Ce lundi soir dans la capitale alsacienne, la température est de -7°, elle se ressent comme un cinglant -12°. En quelques minutes, doigts et orteils sont engourdis.
"Le souci est que l'on ne peut pas dire +oui+ à tout le monde, il faut parfois faire des choix qui ne sont pas simples", explique Claude Hecht, retraité, l'un des quatre bénévoles à faire cette visite hebdomadaire auprès des personnes à la rue.
Pour cette nuit hivernale, quatre places d'hébergement pour hommes et deux pour femmes sont réservées à ceux croisés par la maraude strasbourgeoise.
Soupe chaude, café fumant, bouteilles d'eau, produits d'hygiène, mais aussi une ration augmentée de gants, bonnets, chaussettes, polaires, sacs de couchage. Des couvertures de survie viennent compléter le chargement des deux véhicules de l'organisation de Coluche, qui vont sillonner la ville.
Lien social
"La soupe et le café sont un prétexte pour aller à la rencontre des personnes.
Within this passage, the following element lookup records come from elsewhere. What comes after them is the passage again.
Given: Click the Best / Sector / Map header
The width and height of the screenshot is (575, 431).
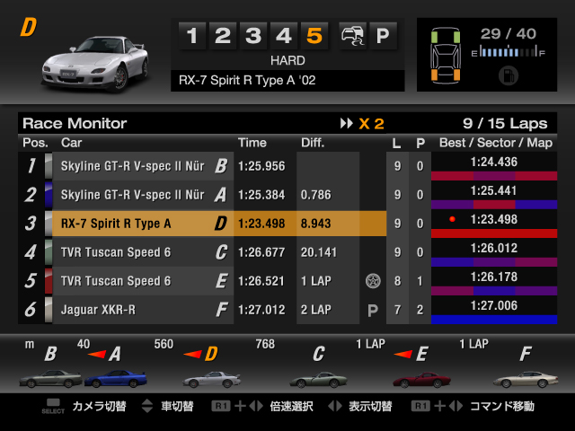Looking at the screenshot, I should [x=495, y=143].
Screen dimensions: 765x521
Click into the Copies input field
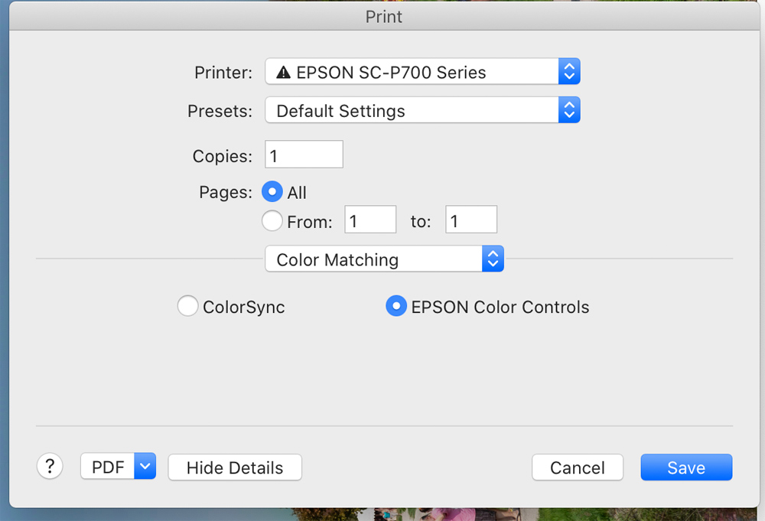(x=304, y=155)
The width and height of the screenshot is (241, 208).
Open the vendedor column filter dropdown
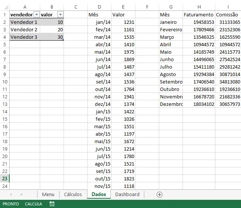[36, 15]
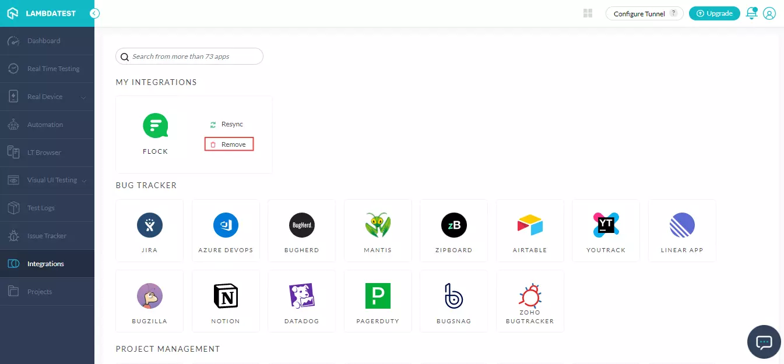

L'objectif n°1 est d'être un lien social avec ceux qui dorment dehors", explique Gaëlle, 32 ans, responsable adjointe de la maraude des Restos du coeur.
Avec l'arrivée de températures négatives, les signalements au numéro d'urgence pour les sans-abri, le 115, se multiplient. "Les passants se sentent plus concernés quand il fait froid comme ça", raconte Gaëlle, qui, en cours de route, fait le point avec le Samu social.
A peine partie, l'équipe bénévole a déjà trois signalements supplémentaires à ajouter à sa tournée de plusieurs heures.
Il y a ces nouveaux venus, précipités dans la rue pour diverses raisons, et puis il y a les "habituels", à qui ils rendent visite chaque semaine. Comme Mohamed, dans la rue depuis 22 mois, ou Ivan, un homme aux cheveux gris parlant allemand, qui ne veut pas quitter sa pile de couvertures placé dans le renfoncement d'une banque.
"Pour une seule nuit ?"
Le déclenchement du plan Grand froid dans le Bas-Rhin, comme dans 67 autres départements, s'est notamment traduit à Strasbourg par l'ouverture d'un gymnase pour accueillir des sans-abri. Un des rares lieux d'hébergement où les chiens sont acceptés.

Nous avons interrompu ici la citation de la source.